Das Vorgehen lässt auf jeden Fall Erinnerungen aufkommen an das Krisenmanagement des Zürcher Universitätsspitals im «Fall Maisano». Auch dort hatte die oberste Spitalführung freihändig und spontan aufgrund von Medienberichten Kaderärzte einmal fristlos entlassen, nach entsprechender Medienschelte wieder eingestellt, nur um sie wenig später wieder zu entlassen.

Aber auch, dass der Rechtsanwalt des mutmasslichen Opfers auf BLICK.CH aussagt, es gehe seiner Mandantin mit der Strafanzeige nicht um Rache für die Kündigung und damit den Elefanten im Raum proaktiv anspricht, wirft eine Reihe von Fragen auf. Und am Ende die, ob der Gang an die Öffentlichkeit in diesem Fall wirklich der Weisheit letzter Schluss war.


Und schliesslich die Medien. Die Berichterstattung des REGIONALJOURNAL BE/FR/VS bewegt sich in der Sache auf sehr dünnem Eis. In der SRF-Berichterstattung des Regionaljournals findet man nirgends eine Stellungnahme des beschuldigten Klinikdirektors oder dessen Anwalt. Obwohl das bei schwerwiegenden Vorwürfen absolute Journalistenpflicht wäre. Darüber hinaus verpasst es SRF Audio vollständig, den Fall damit zu kontextualisieren, dass dem mutmasslichen Opfer unmittelbar vor der Strafanzeige gekündigt worden war. Dem SRF-Publikum wird so die Möglichkeit vorenthalten, sich selbst mit der Frage auseinanderzusetzen, ob die Strafanzeige auch einfach eine Racheaktion für die Kündigung gewesen sein könnte.

2 thoughts on “Strafverfahren gegen Klinik-Direktor des Inselspitals

  1. Der beschuldigte Klinikdirektor ist also gleichzeitig Chefarzt und soll – arbeits- und strafrechtlich relevant – mit einer Oberärztin zu tun gehabt haben.

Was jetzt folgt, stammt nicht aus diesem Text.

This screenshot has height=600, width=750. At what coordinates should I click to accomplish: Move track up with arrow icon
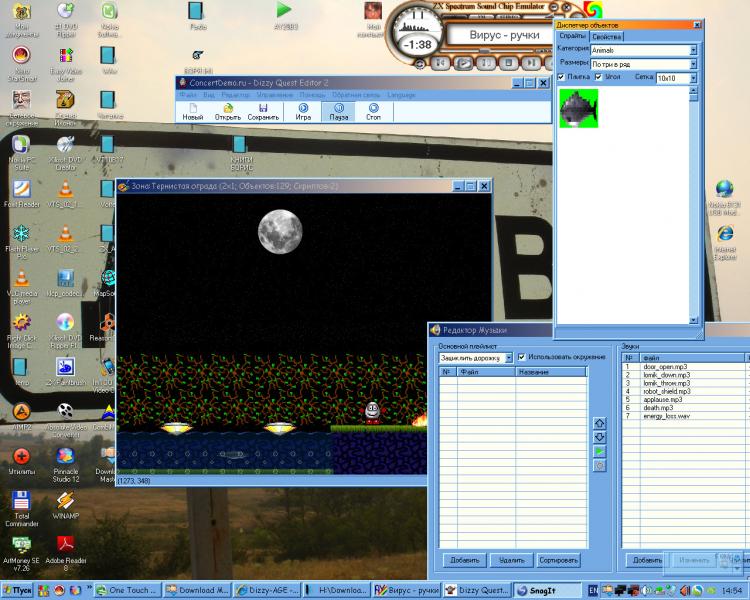pyautogui.click(x=600, y=423)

Mit diesen Angaben sind beide medial und öffentlich bereits enttarnt, das gesamte soziale Umfeld weiss sofort, um wen es sich handelt, die Gerüchteküche kann und wird brodeln. Mit allen Folgen.

    Werden ihre Rechtsbeistände und die Gerichte in der Lage sein – unabhängig davon, ob und welche Vorwürfe berechtigt sind -, die vorverurteilende und sensationsgeile Berichterstattung der Boulevardmedien wirksam auszugleichen?

    1. Wir können Ihre Argumentation nicht ganz nachvollziehen. Das Inselspital hat 37 Universitätskliniken und Institute, und sehr vielen steht ein Chefarzt / Klinikdirektor vor – selten eine Chefärztin, die dann wohl nicht in Frage kommt. Dass die Gerüchteküche am Spital brodelt, ist anzunehmen, ebenso, dass betriebsintern und auch darüber hinaus die Namen der Involvierten herumgereicht werden. Wie das bei solchen Fällen immer der Fall ist – ganz unabhängig davon, ob die Medien darüber – sensationsgeil oder sachlich – berichten.